When the state's plan for a mammoth 11-story highway interchange--the infamous "Scheme Z"--surfaced more than two years ago, Cambridge pundits and curmudgeons for once could agree. They hated it.
Cambridge civic associations, private citizens and city government all had something to say about the high-profile project. The proposed I-90/Route I interchange over the Charles River, part of the state's $5 billion blueprint for a new central artery highway, had to go.
True, a few union members and advocates backed the project, worried that conflict over Scheme Z would throw a wrench into the entire Central Artery project, which the state's Department of Transportation has said will create 15,000 jobs. But proponents were clearly the silent minority.

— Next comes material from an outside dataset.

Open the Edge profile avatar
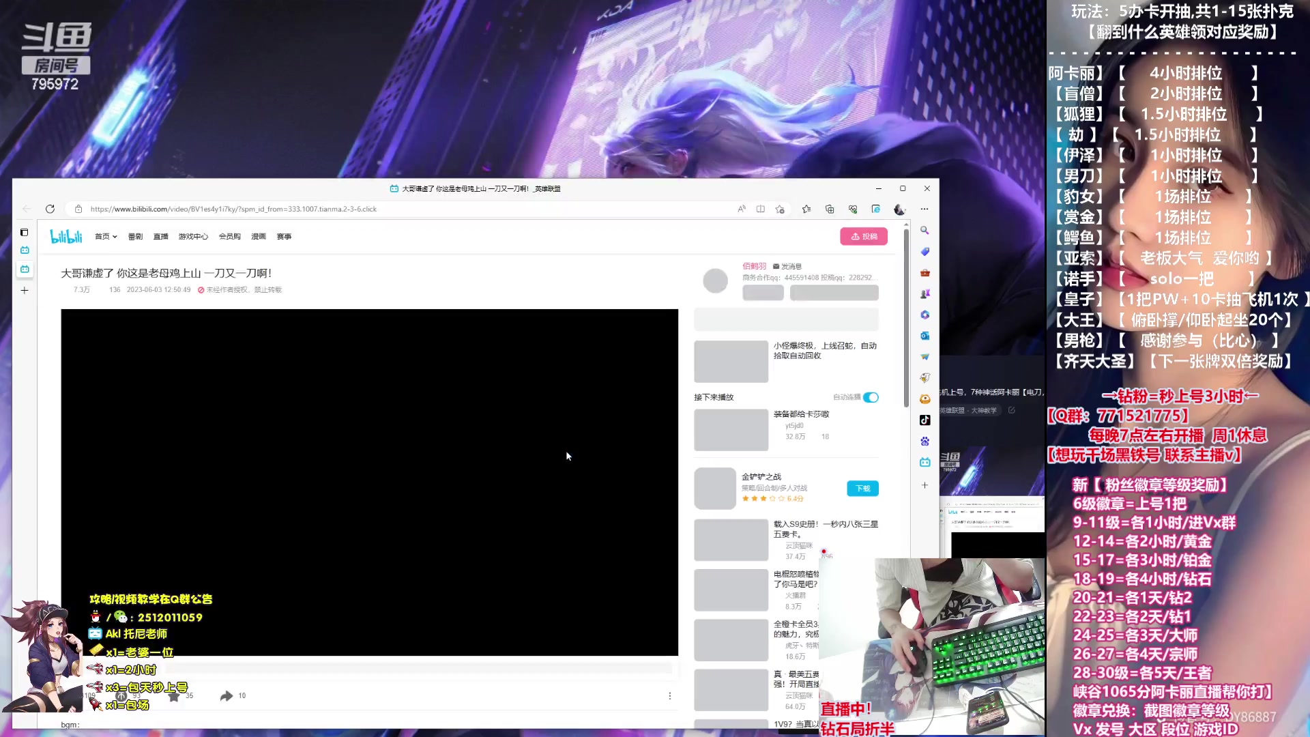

Opponents claimed that Z would turn into an environmental blight and a gigantic eyesore on 70 acres of East Cambridge land. Traffic, pollution and noise, they said, would be the result.
Daniel E. Geer, co-chair of Cambridge Citizens for Liveable Neighborhoods, called Scheme Z "a loop-de-loop, above-ground monstrosity." "Bury Scheme Z" graffitti appeared on signs in subway trains which advertised the jobs and cash flow created by the Central Artery. And Elizabeth Epstein of the city's Conservation in Commission said she had "good reason to believe that there are better alternatives."
Last March, the city of Cambridge and the Charles River Watershed Association, a citizens' environmental advocacy group, announced their intention to sue the state to block Scheme Z.
Councillor Edward N. Cyr at the time voiced the prevailing sentiment when he said that although the state's portion of the interstate highway system had become direly outmoded, Z was "just not a good long-term solution."
For once, it looks like the little guys will get their way.
In April, after months of discussion and meetings, the blue-ribbon committee convened by the state specifically to improve the design of the crossing over the Charles gave the definitive nix to the $47 million Scheme Z. And at its most recent meeting last week, the group agreed to focus its attention on a bridge design approximately half the size of Z.
The preferred alternative, "Committee Improvement Package 5," is one-half the width of Z and 35 feet lower, and has four fewer ramps and five fewer river piers.
According to Cambridge architect Hugh A. Russell '64, one of the city's voices on the bridge committee, "there've been enormous improvements."
"It's very clear that everything that's being studied now is enormously superior to Scheme Z," Russell says.
But the controversy remains unresolved.
The new plan, which Cambridge's bridge watchers strongly back, comes with a hefty $840 million price tag--almost twice the twice the price of Scheme Z. And when the Federal Highway Administration (FHA) agreed last month to fund 90 percent of the Central Artery project, it did not necessarily agree to foot a higher bill for an improved bridge.
Although the Highway Administration indicated its support for the work of the committee, the plans it approved included blueprints for the old Scheme Z. So no one is quite sure whether the government will agree to pay. If it doesn't, the state could get stuck with a bill it can't afford.